A story about his self promotion that made the rounds in newspapers in 1905 was retold several years later in column by former major league pitcher Al Demaree:

“I used to know a fellow named Van Anda…he’d go out into the bleachers, and if the pitcher in the box began to falter, he’d yell “Put in Van Anda he’s the best pitcher on the club. Then he’d move over back of third and start up the same cheer in the crowd.”

The 1905 version of the story included his fellow pitchers, angry at Van Anda’s antics, setting him up

But he could pitch, and appeared destined for the Major Leagues.
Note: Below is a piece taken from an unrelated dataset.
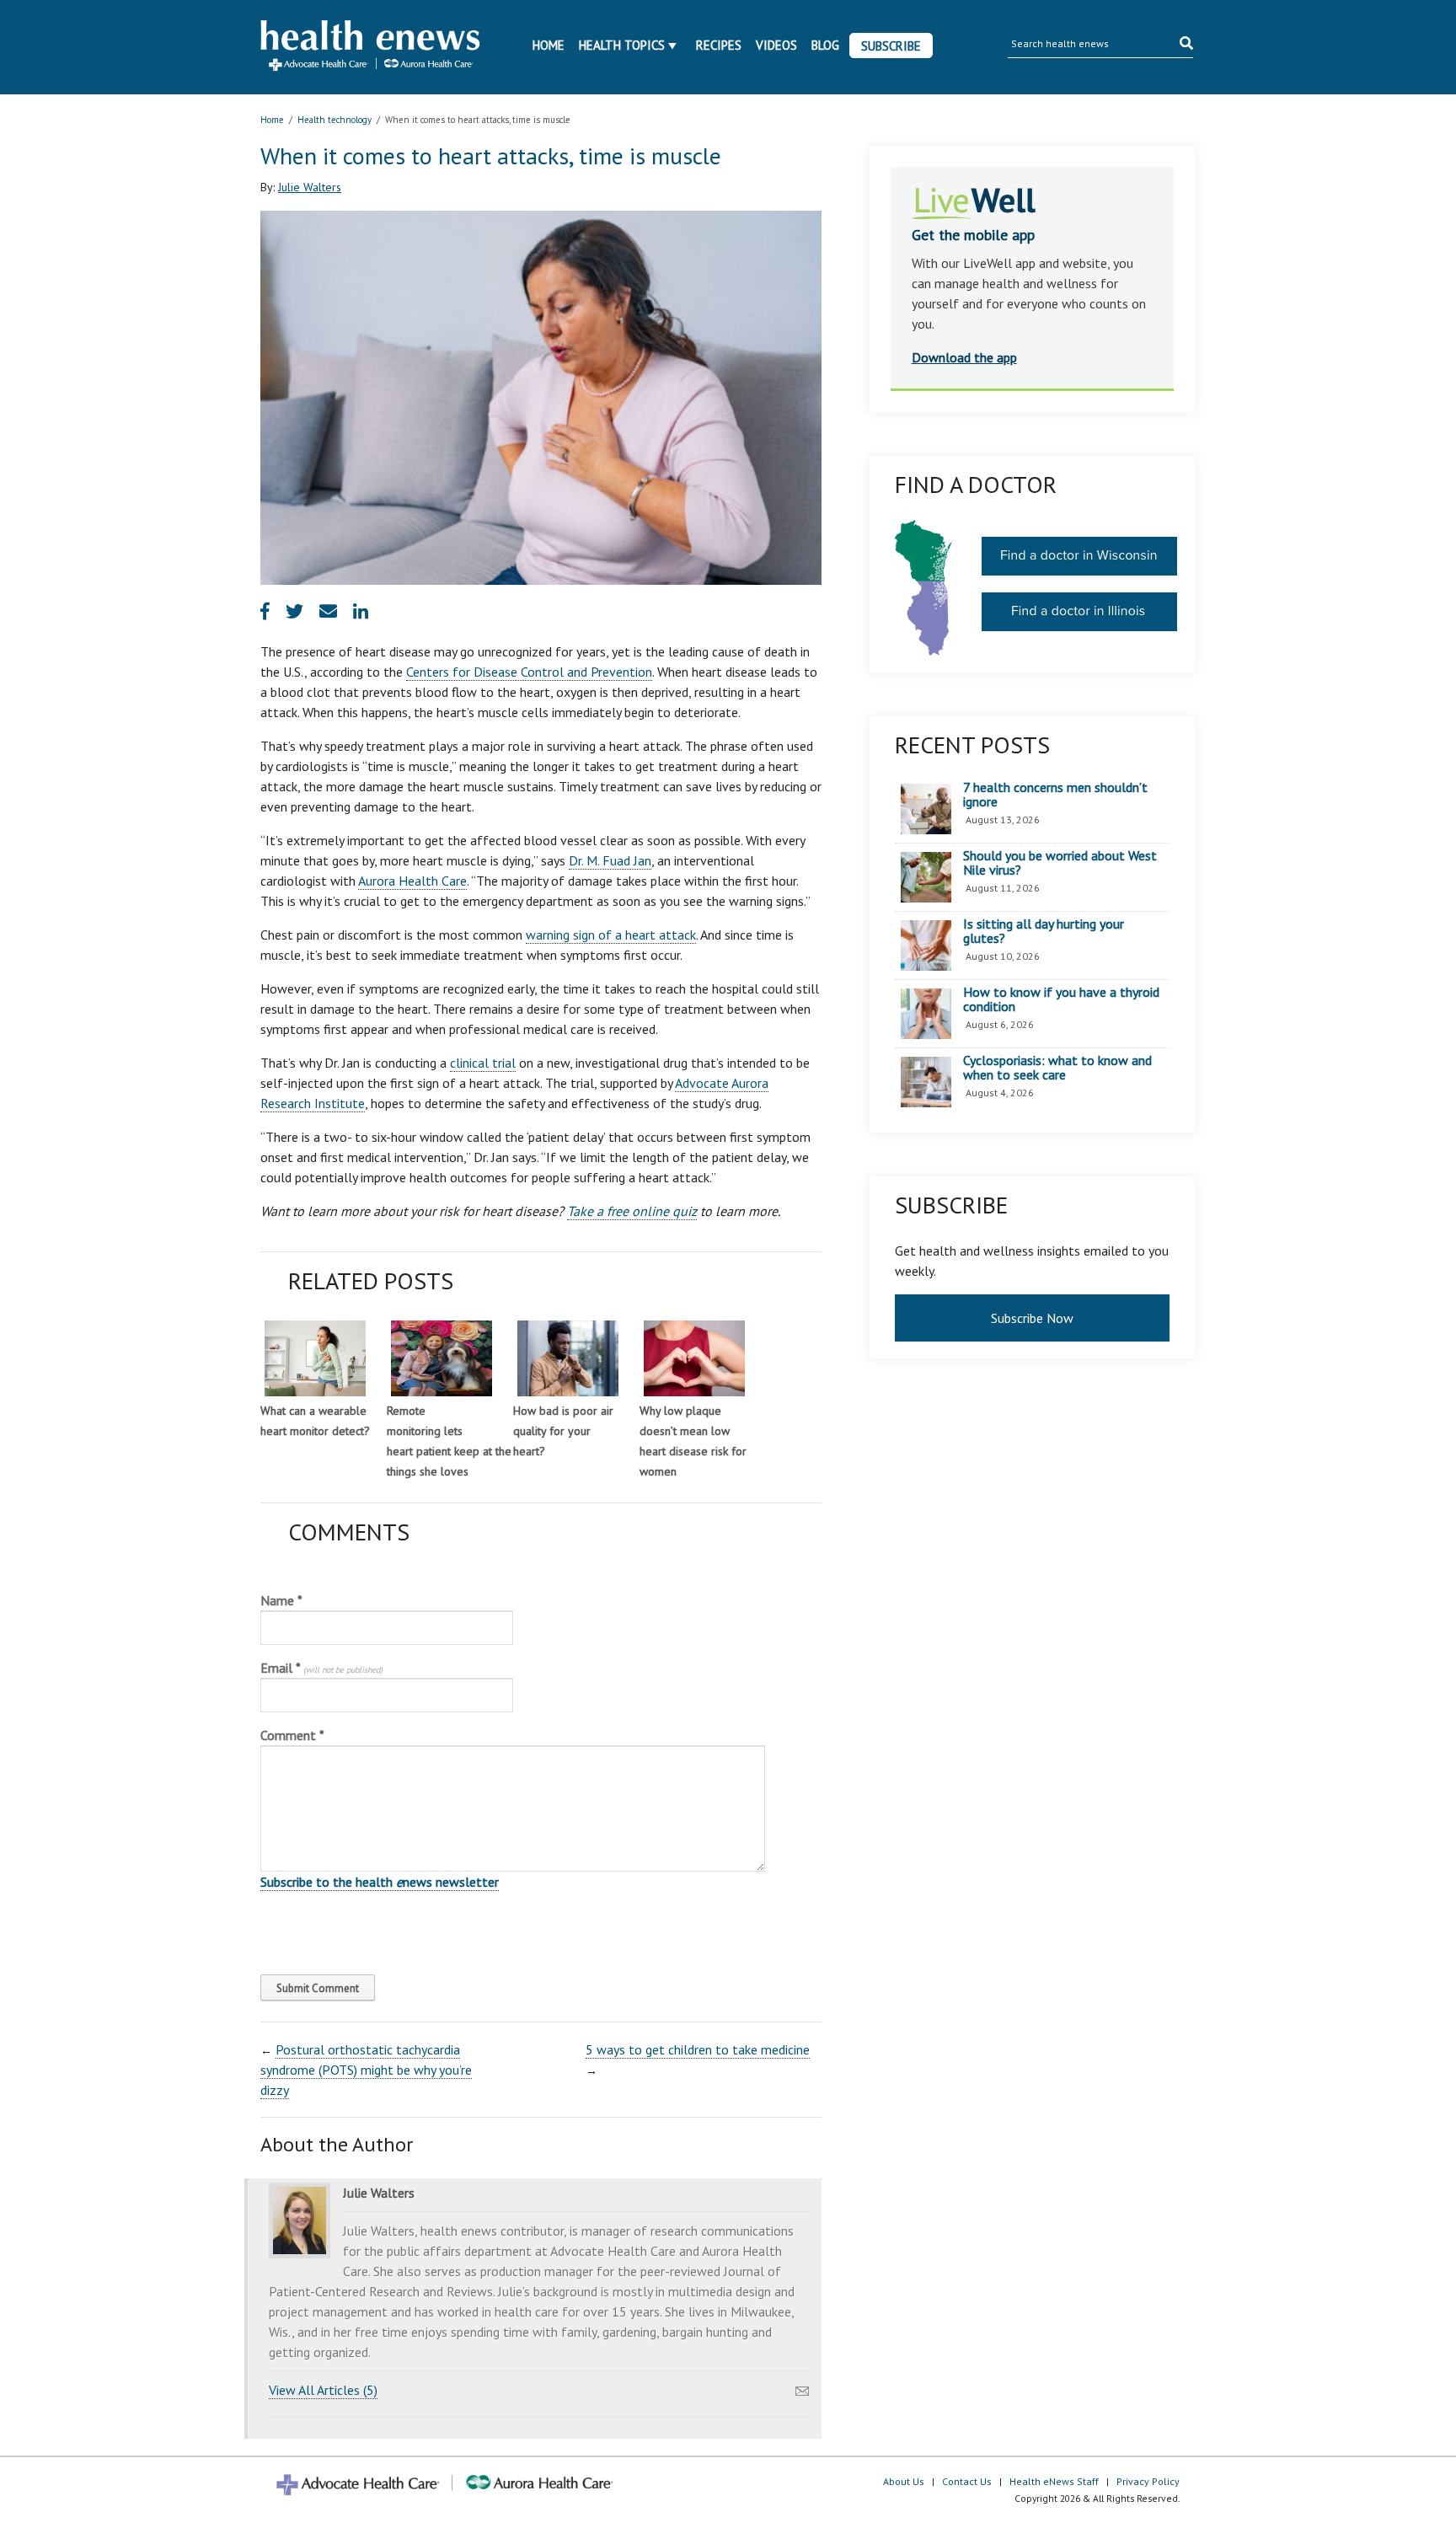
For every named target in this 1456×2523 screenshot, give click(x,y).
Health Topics (622, 45)
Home (549, 45)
The Youngstown Vindicator said at the close of the 1905 season:

“Van Anda, known on account of his eccentricities as “the Rube Waddell of the Central League,” has been drafted by the Cincinnati Reds.”

At the close of the 1905 season Van Anda pitched for the local Wapakoneta team in an exhibition against the Reds, the Major Leaguers got 14 hits and beat Van Anda 12-0, it was the last time he faced a Major League team.

After a strong 1906 season with the Grand Rapids Wolverines (23-13), Van Anda was acquired by the Trenton Tigers in the Tri-State League. His time there was short; during a spring training game Van Anda walked off the mound and led the field in the middle of a game, which led to his immediate release.

According to The Fort Wayne News Van Anda “Known all over the Central as an eccentric …was given a bus ticket and returned to Fort Wayne.”

Edward Van Anda

Van Anda pitched for neither Trenton nor Fort Wayne during the 1907 regular season, but signed with the Central League South Bend Greens in June. He only appeared in one game, losing 7-1 to the Wheeling Stogies. He was released a few days later, not resurfacing until the following season.

In 1908 he went 15-11 for Fort Wayne and was purchased by the Montgomery Senators of the Southern Association and posted a 6-5 record. Early in the 1909 season Van Anda was suspended indefinitely by Fort Wayne for “insubordination.” The Fort Wayne News reported that Van Anda signed with the Galveston Sand Crabs of the Texas League, but there is no record he ever played for that team.

Van Anda became a traveling salesman in 1910. He remained in Fort Wayne until his death on October 17, 1965.